TheCorporateCounsel.net

April 15, 2019

IPO Trends: Go Big or Go Home?

Last week the market inched closer to peak “Unicorn” frenzy when – after what felt like a decade of speculation – Uber filed the Form S-1 for its IPO. Reuters reported that it’s seeking to raise $10 billion, which would be the largest offering since Alibaba went public in 2014. John will give his take on the prospectus tomorrow. For today, we’re looking back on IPO trends leading up to this enormous deal.

As Proskaur’s 6th Annual IPO Study shows, Uber’s IPO would build on trends from last year. Nearly half of the 94 IPOs in the study were conducted by companies with a market cap of at least $1 billion – with many of those deals coming from tech & health care behemoths. The 168-page study looks at a subset of IPOs that had an initial base price of $50 million or more. It offers all kinds of data points – and analyzes trends over the last six years. Here’s a few takeaways (also see this “D&O Diary” blog and Proskauer’s press release):

– 46% of analyzed deals were in the $100-250 million range, 48% of companies had a $1 billion+ market cap at pricing, 86% were EGCs

– 82% of IPOs priced in or above range, and the over-allotment was at least partially exercised in 77% of deals

– 99% of companies used the confidential submission process

– Average number of days from initial filing to pricing was 139, up slightly from the year before

– Average number of first-round SEC comments was down to 20 – and the study looks at the prevalence of “hot-button” comment topics, comments by sector, etc.

– 26% of companies included “flash results” for a recently-completed period – that number jumped to 50% for companies that priced within 45 days of quarter-end

– 47% of companies issued stock in a private placement within a year of going public

– 46% of companies disclosed a material weakness and 22% had a going concern qualification

– 15% of companies had multiple classes of stock – mostly in the tech sector – and 92% had a classified board

– 88% of US IPO issuers were incorporated in Delaware, 16% of IPOs came from Chinese companies

Unicorn IPOs: The More The Merrier

With companies staying private much longer these days than they did even five years ago, there’s a lot of pent up demand for “Unicorns” – venture capital-backed companies valued at $1 billion or more before going public (in Uber’s case, 90-100x more). The reason investors are itching to buy stock is because the companies are considered “high growth.” That’s bank-speak for “losing money” – one study even showed that the less profitable unicorns are, the more people like them!
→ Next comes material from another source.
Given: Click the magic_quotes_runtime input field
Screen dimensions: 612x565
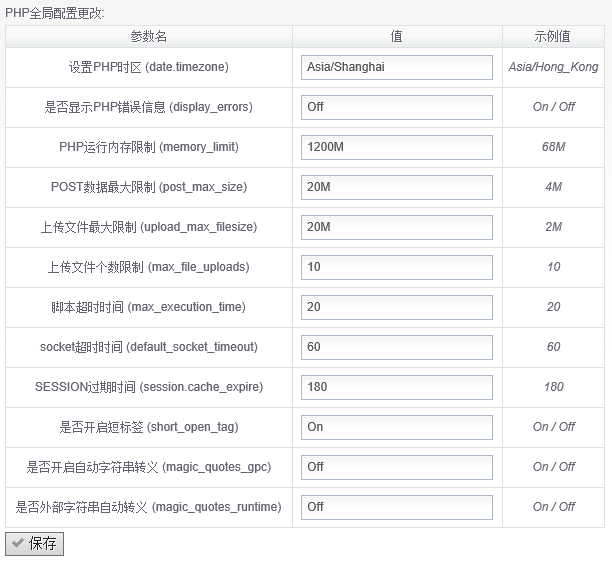Looking at the screenshot, I should coord(396,507).
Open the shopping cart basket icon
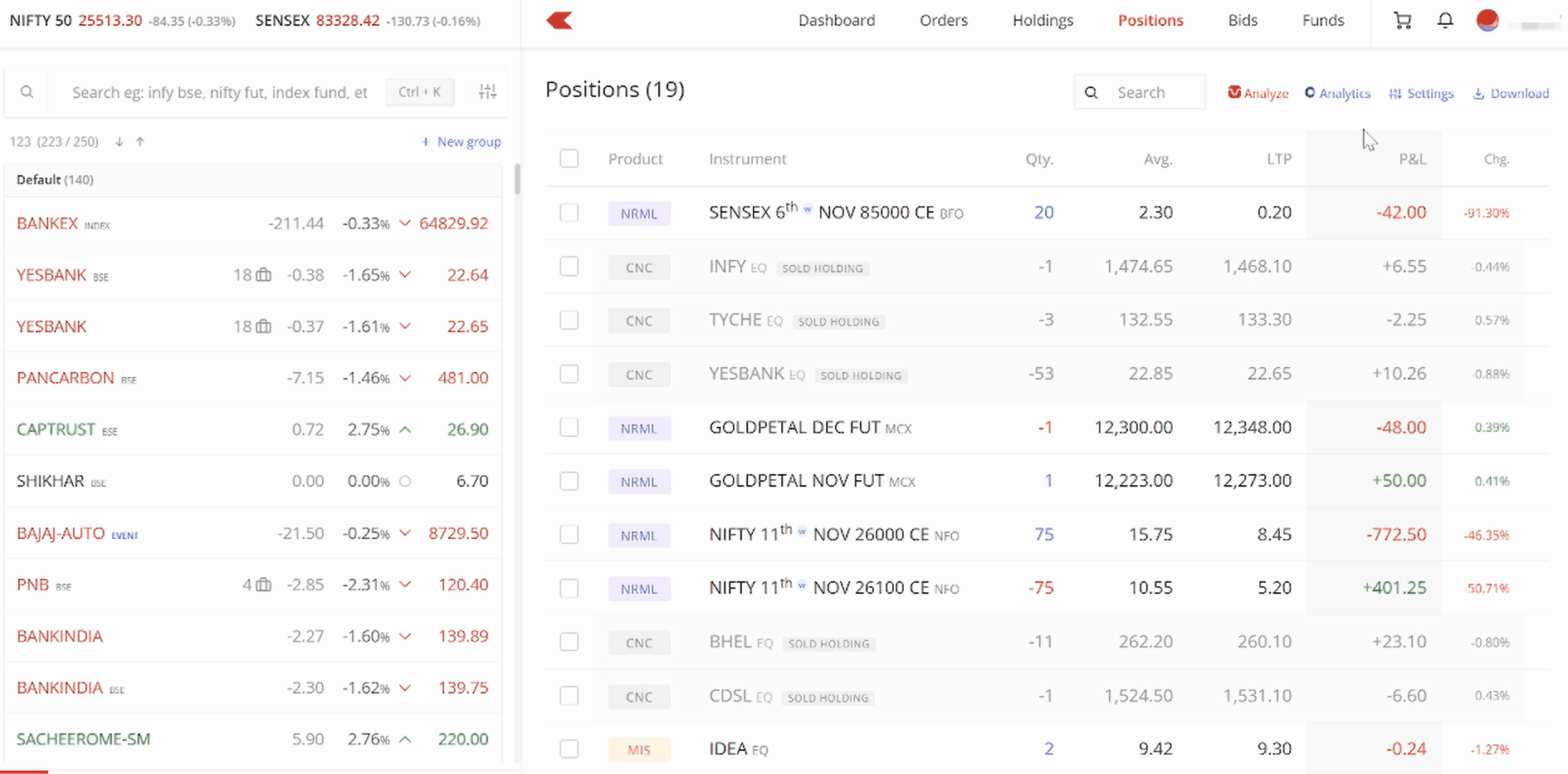 pyautogui.click(x=1402, y=21)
And that’s just one way these offerings can differ from those conducted by “regular” companies.

This “Unicorn IPO Report” from Intelligize takes a look at last year’s trends in this space, concluding that these “wild & independent creatures” actually demonstrate a “herd mentality” on some data points – not just on pricing, which is something that’s been written about a lot in the last few weeks & months – but also on things like (lack of) board diversity and the speed of their IPO process. Here are a few takeaways from this Mayer Brown blog (also see Intelligize’s press release):

– There were 20 unicorn IPOs last year, compared to 13 the year before

– A 7% underwriting fee remained the norm – despite concerns of an SEC Commissioner and legislators that smaller and medium-sized companies are paying higher fees

– About 30% of unicorns had multi-class share structures

– Other than Dropbox, all 2018 unicorns went public as EGCs – and took advantage of those scaled disclosure accommodations

– Excluding one outlier, the average time from draft registration statement filing to IPO was 132 days (shortest was 61 days) – about 140 days was spent between filing the draft and the Form S-1, with 28 days from S-1 to effectiveness (for the broader market, the average time from filing the S-1 to trading was 49 days)
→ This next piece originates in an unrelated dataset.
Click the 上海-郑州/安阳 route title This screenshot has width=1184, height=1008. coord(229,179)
Audit Committees: Auditor Assessment Template

Is your audit committee asking the right questions when it reengages your independent auditor each year? As detailed in this Cooley blog, the CAQ recently announced an updated version of its “External Auditor Assessment Tool” – with sample questions that are organized by category:

– Quality of services and sufficiency of resources provided by the engagement team
– Quality of services and sufficiency of resources provided by the audit firm;
– Communication and interaction with the external auditor; and
– Auditor independence, objectivity, and professional skepticism

The tool also includes a sample form and rating scale for obtaining input from company personnel about the external auditor, as well as resources for additional reading.